My boyfriend Oscar is a foodie. I wouldn’t have it any other way. Only he would be willing to sit through my ramblings about a new recipe for pork and sage pies and, to my delight, actually get excited about it with me. Being in a long-distance relationship, we often talk about what we will do once we see each other again – namely, what restaurants we have to try or what foods we will make together. In one of these many conversations, Oscar brought up his (supposedly) famous French onion soup, which he contends is the best around. It’s a collaborative Julia Child and Jacques Pepin recipe with Oscar’s own added touch. Bringing up this soup sent Oscar on a tangent about its many wonders. “No, Marianne, you don’t understand, it’s seriously the best soup ever. Beef broth, sherry, and Gruyere cheese are the only ways to go,” he’d say. Well, of course he had to make it for me over spring break. But we took it one step further, and decided to make a French feast. I had made filet mignon with goat cheese for Christmas dinner last year. I thought this was the perfect opportunity to match our dishes up for an elegant meal back home.

The end result was a hit with both our palates. Caramelizing the onions with thyme and butter for the soup sent a wonderful aroma throughout the house. On three separate occasions, Oscar’s mom, dad, and sister walked in to ask what that wonderful smell was.

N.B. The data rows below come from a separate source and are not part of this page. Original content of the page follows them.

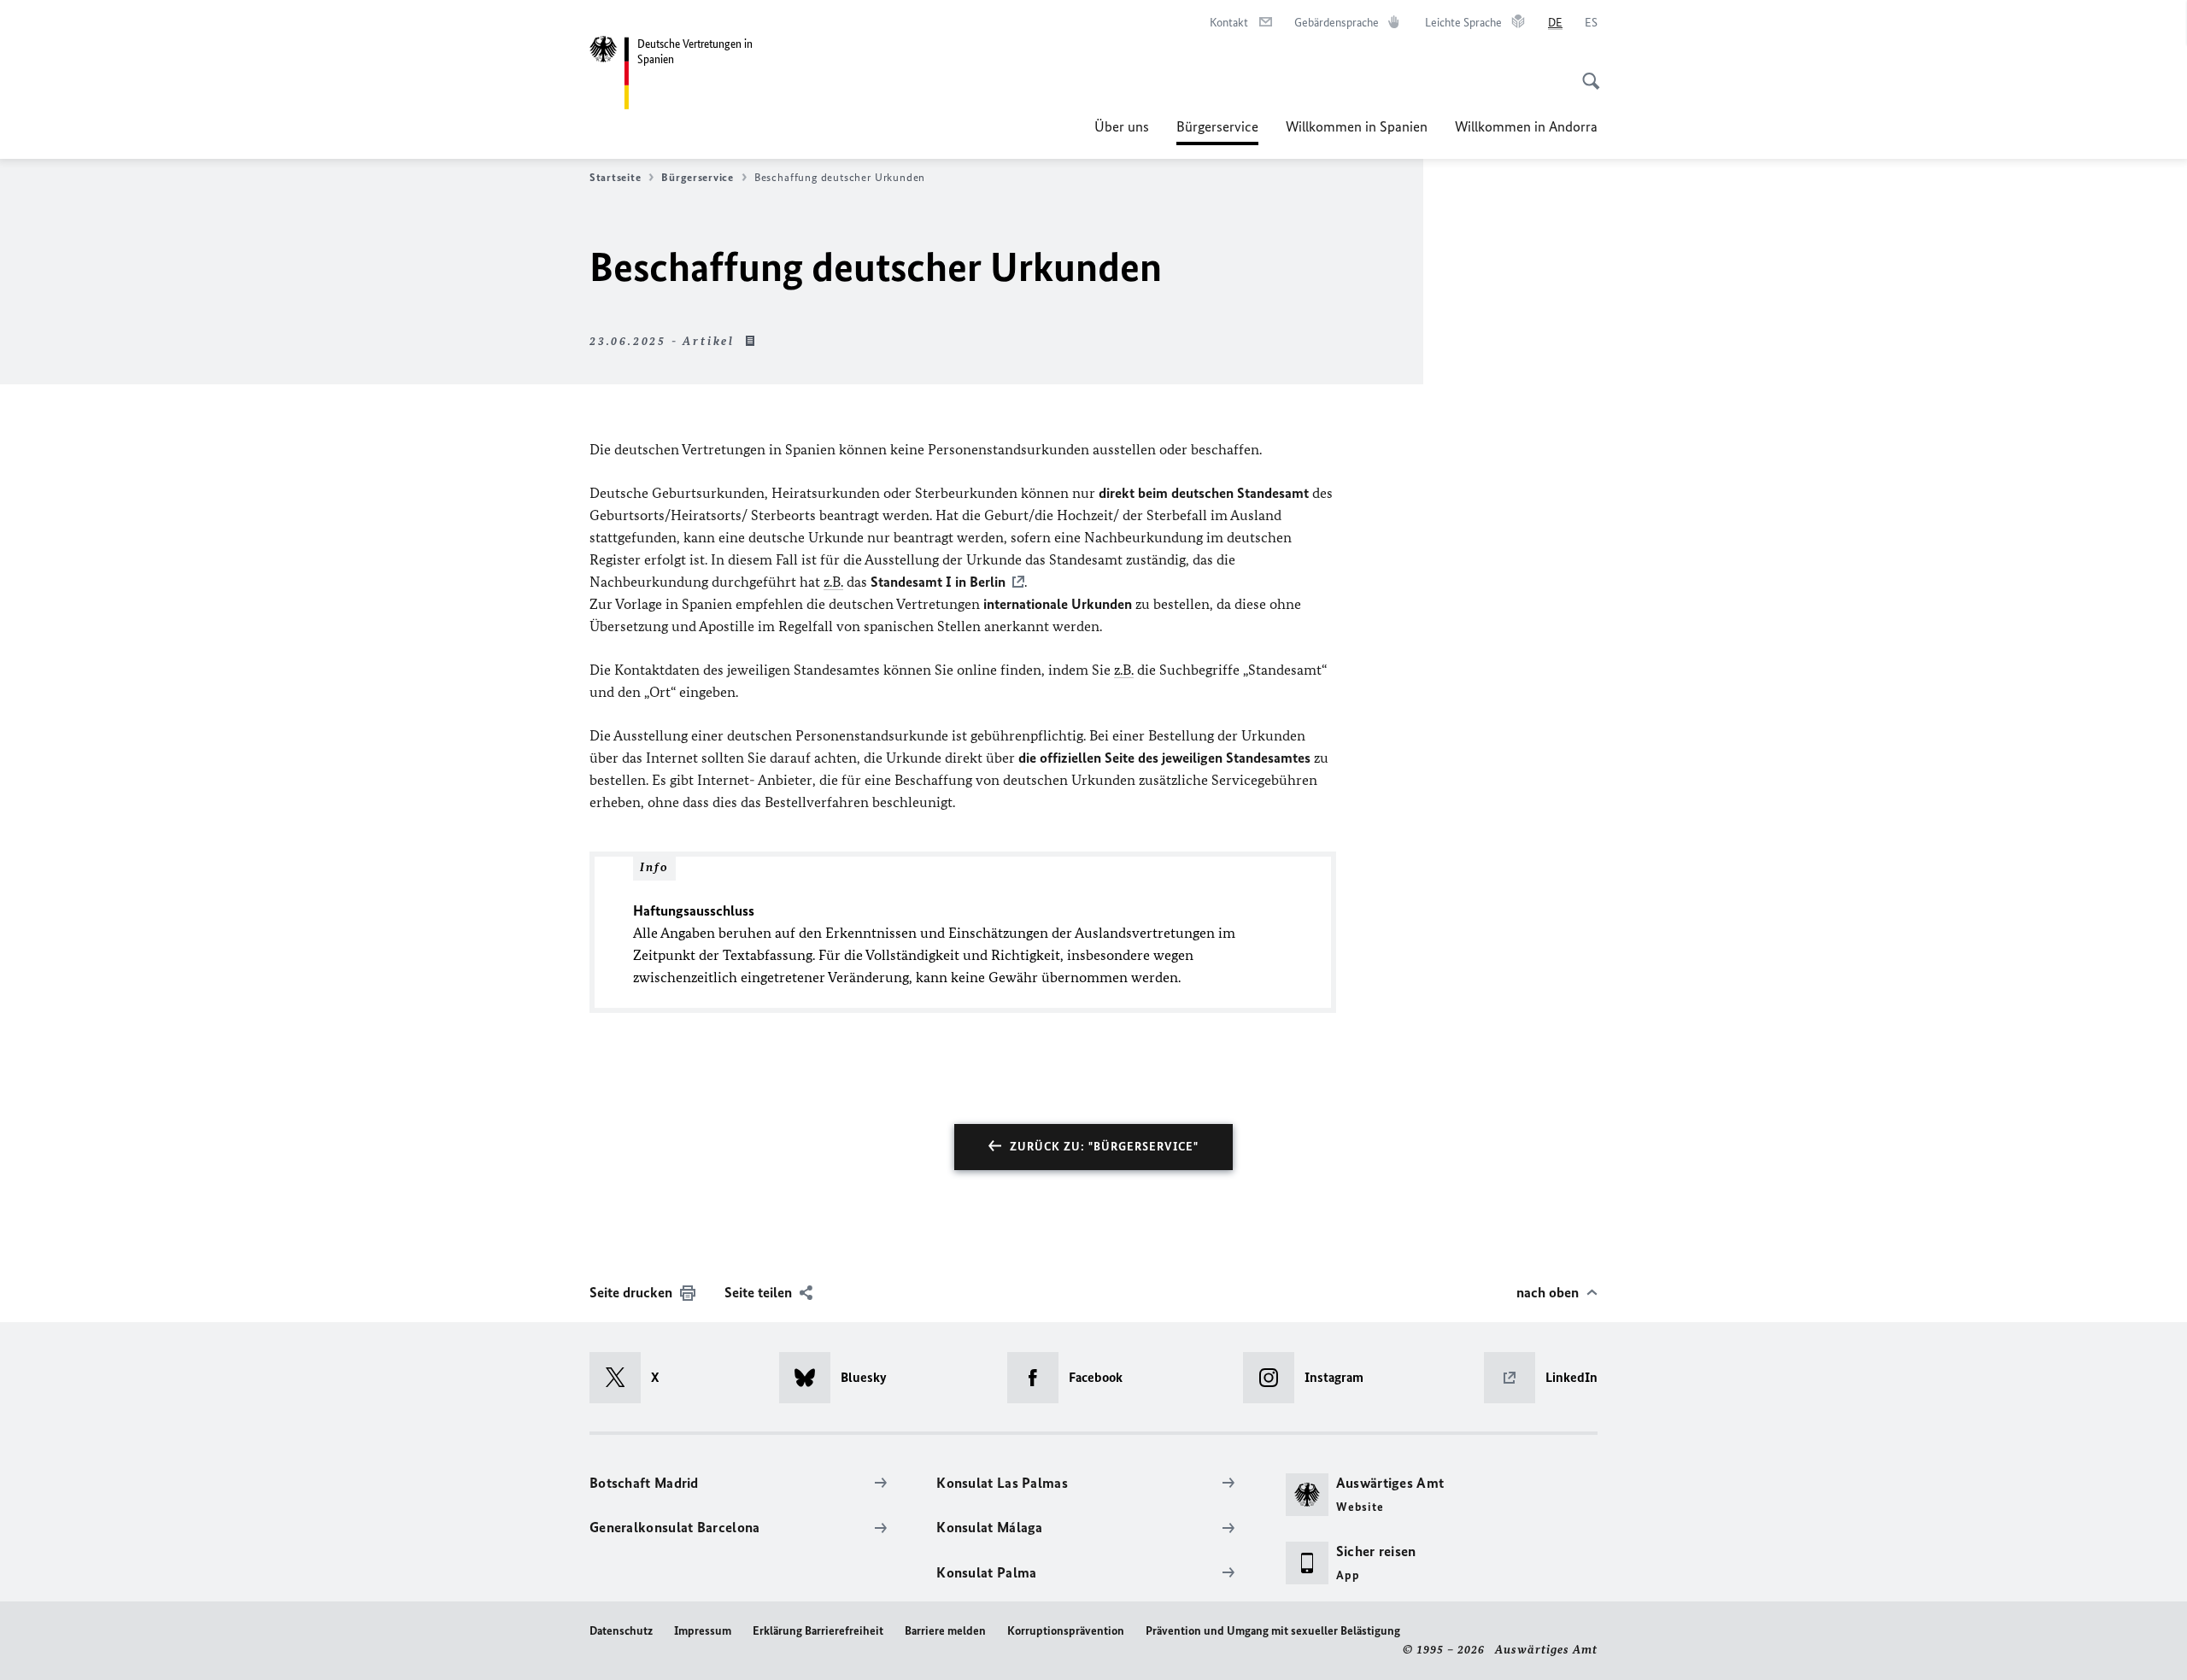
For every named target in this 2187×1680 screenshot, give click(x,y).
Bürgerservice (1217, 131)
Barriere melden (945, 1631)
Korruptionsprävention (1065, 1631)
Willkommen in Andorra (1526, 126)
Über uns (1121, 126)
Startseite (615, 177)
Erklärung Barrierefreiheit (818, 1631)
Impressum (702, 1631)
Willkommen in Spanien (1357, 126)
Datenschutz (621, 1631)
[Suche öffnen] (1585, 72)
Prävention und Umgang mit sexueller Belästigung (1273, 1631)
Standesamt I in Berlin (938, 581)
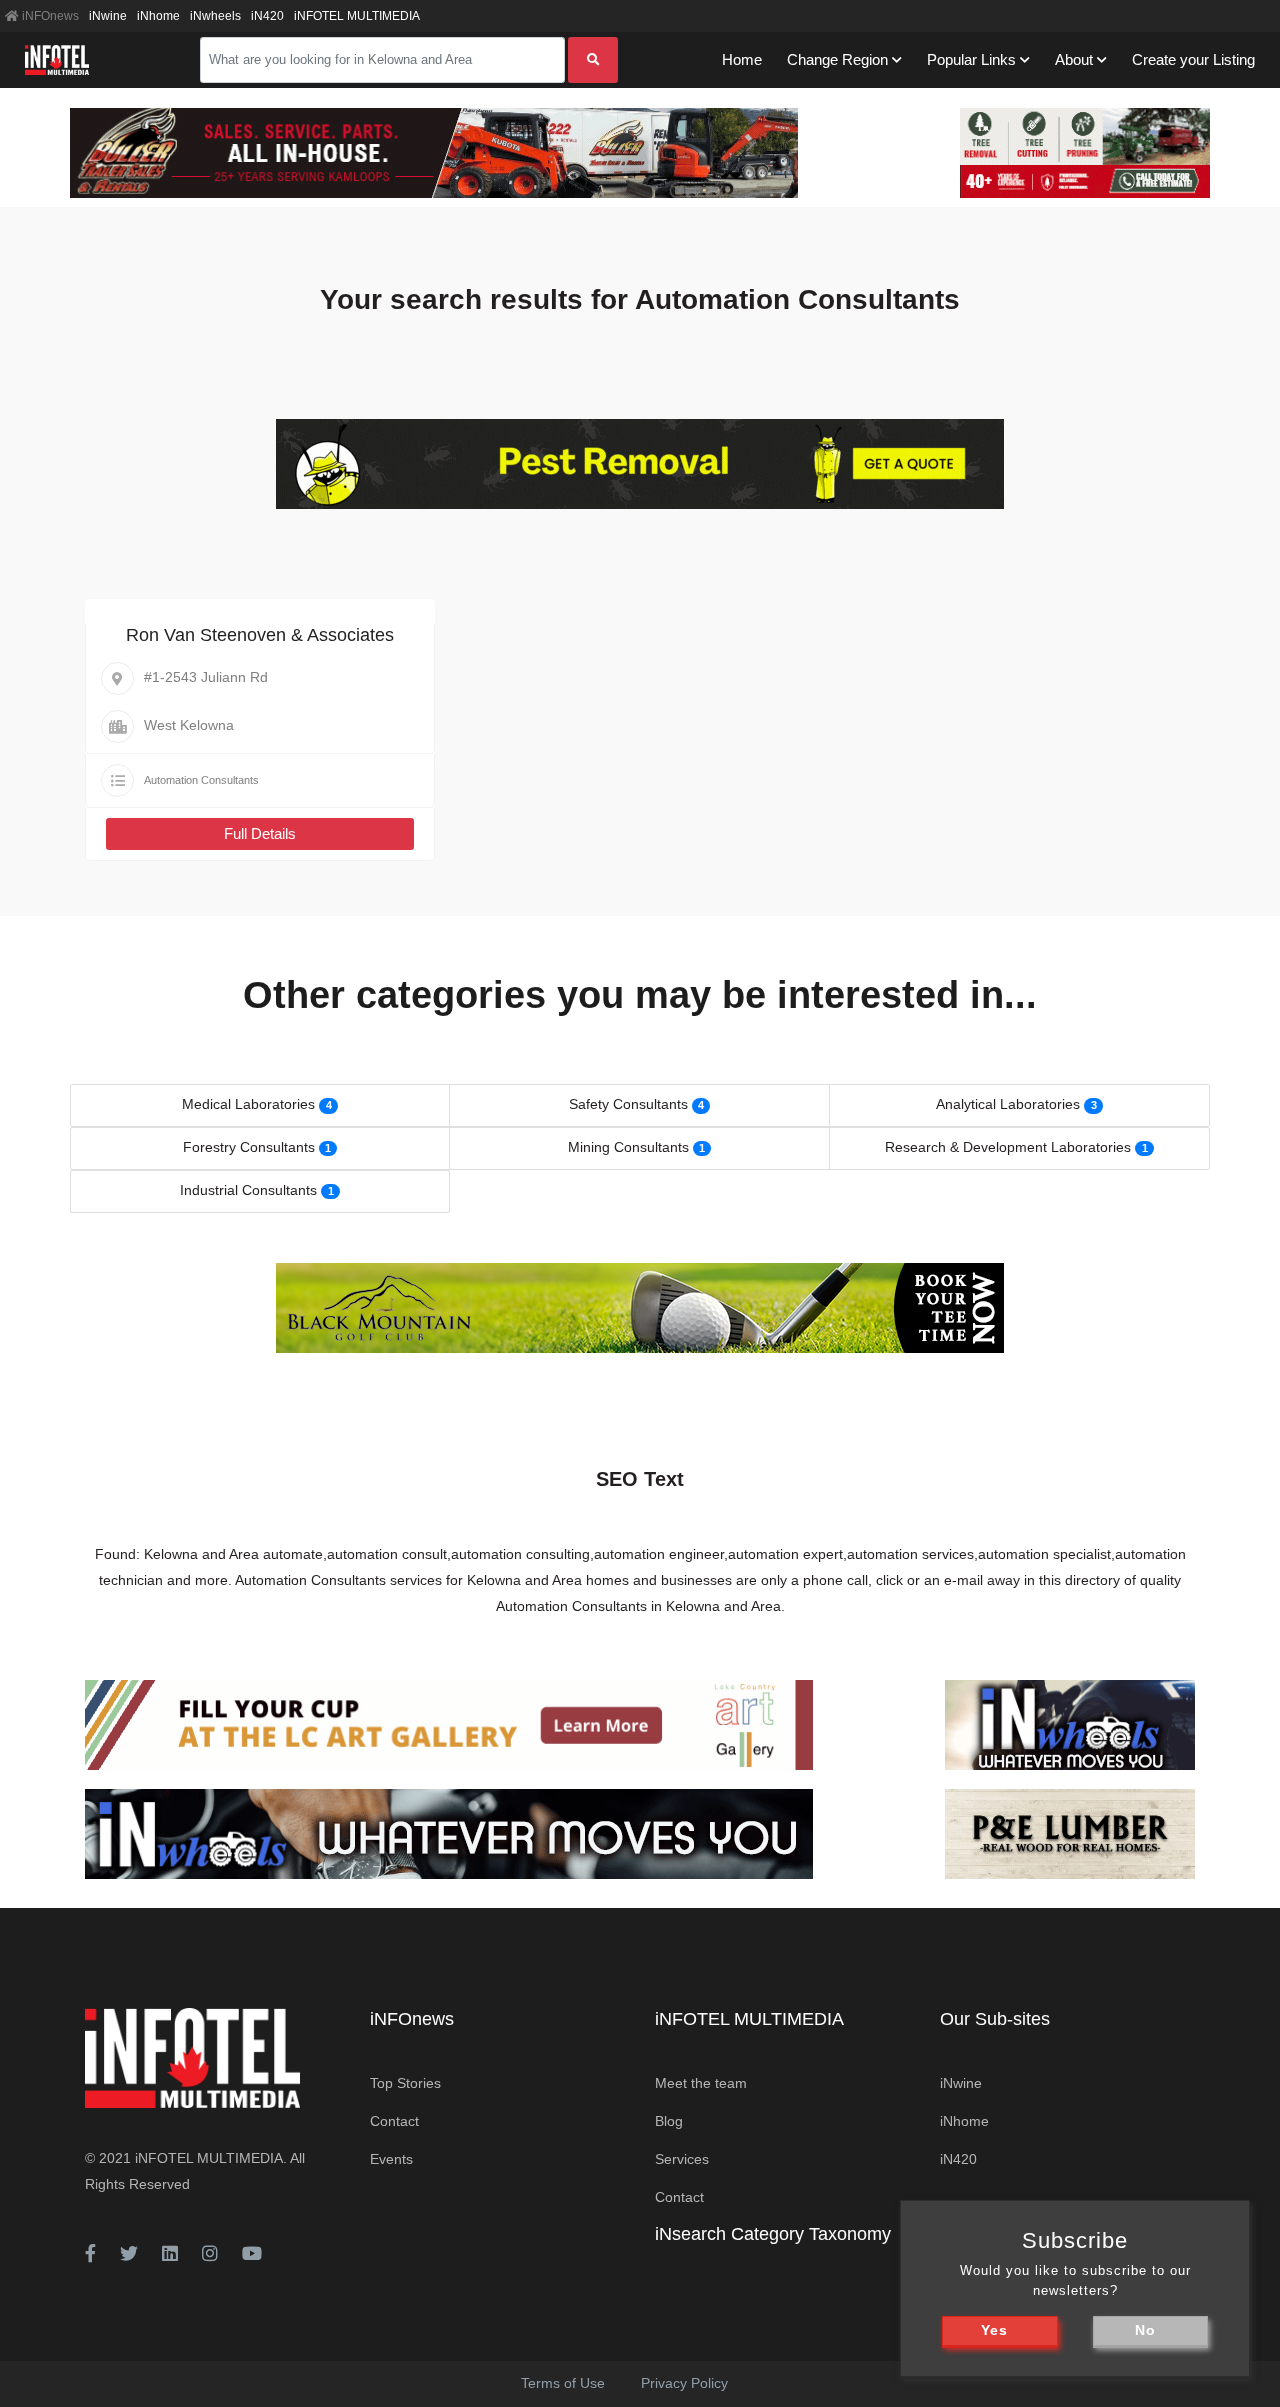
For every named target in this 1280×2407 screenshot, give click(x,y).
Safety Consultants (628, 1104)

Oscar took great pleasure in adding the sherry, beaming, “It makes the soup.” Simmering the onions in beef broth was easy enough, but we may have overdone the Gruyere cheese - the soup seemed to be half cheese, half broth. But for all his hype, the soup did not disappoint. The thyme and sherry sold me. To my surprise, it wasn’t, as most soups are, overly salty. I asked for seconds and thirds, which Oscar was all too willing to oblige me.

I seared the filet mignon from Whole Foods without incident. Oscar is a meat-lover, and since I rarely eat meat, he coaches me on all things cow. He’s a big proponent of seasoning steaks with salt, pepper and nothing else. So, I did just that, and added a balsamic glaze. The glaze was unexpectedly sweet and rich, a bit like molasses. I recommend making it right before the meal because if you let it sit, it solidifies into a sticky mess. The goat cheese broiled on the steaks provided a nice tang to contrast the glaze's sweetness. After a long time of slaving away in the kitchen, we finally sat down to what was truly a French feast.

Chef Oscar's Onion Soup Gratinée
Adapted from Julia and Jacques Cooking at Home


2 tbsp Oil
1 tbsp butter
11⁄2 pounds onions, peeled and thinly sliced
1 tsp minced thyme, or 1⁄2 tsp dried time
1⁄2 tsp salt or to taste
5 cups hot beef stock
1⁄4 tsp black pepper or to taste
1⁄4 cup sherry
1⁄4 inch thick baguette slices
3⁄4 cup grated Gruyere cheese


Set the saucepan over medium-low heat and add the oil and butter. When the butter has melted, add the onions, thyme, and 1⁄2 teaspoon of salt and mix together thoroughly. Cover the pan and cook for about 10 minutes, stirring occasionally. When the onions are tender, uncover and raise the heat slightly. Cook for another 20-25 minutes, stirring frequently.

Stir in the hot stock and bring the soup to a boil. Add salt, black pepper, and sherry. Cover and simmer for about 10 minutes.

To make croutons, toast a dozen or so baguette slices on a baking sheet in a 400°F oven. When the soup is ready, arrange individual crocks on a baking sheet. Put the croutons into the bottom of each crock. Ladle in a cup of soup. Heap a large mound of grated cheese all over the surface of the soup, using the rest of the cheese.

Place the baking sheet in the oven and bake for 30-40 minutes.


Giada’s Filet Mignon with Balsamic Syrup


1 1/2 cups balsamic vinegar
3 tablespoons sugar
2 tablespoons butter
6 (5 to 6-ounce) filet mignon steaks (each about 1-inch thick)
Salt and freshly ground black pepper
2 ounces soft fresh goat cheese


Boil the balsamic vinegar and sugar in a heavy small saucepan over medium-high heat until reduced to 1/3 cup, stirring occasionally, about 18 minutes.

Meanwhile, preheat the broiler. Melt the butter in a heavy large skillet over medium-high heat. Sprinkle the steaks with salt and pepper. Cook the steaks to desired doneness, about 3 minutes per side for medium-rare. Transfer the steaks to a baking sheet. Crumble the cheese over the steaks and broil just until the cheese melts, about 1 minute. Sprinkle with pepper.

Transfer the steaks to plates. Drizzle the balsamic sauce around the steaks and serve.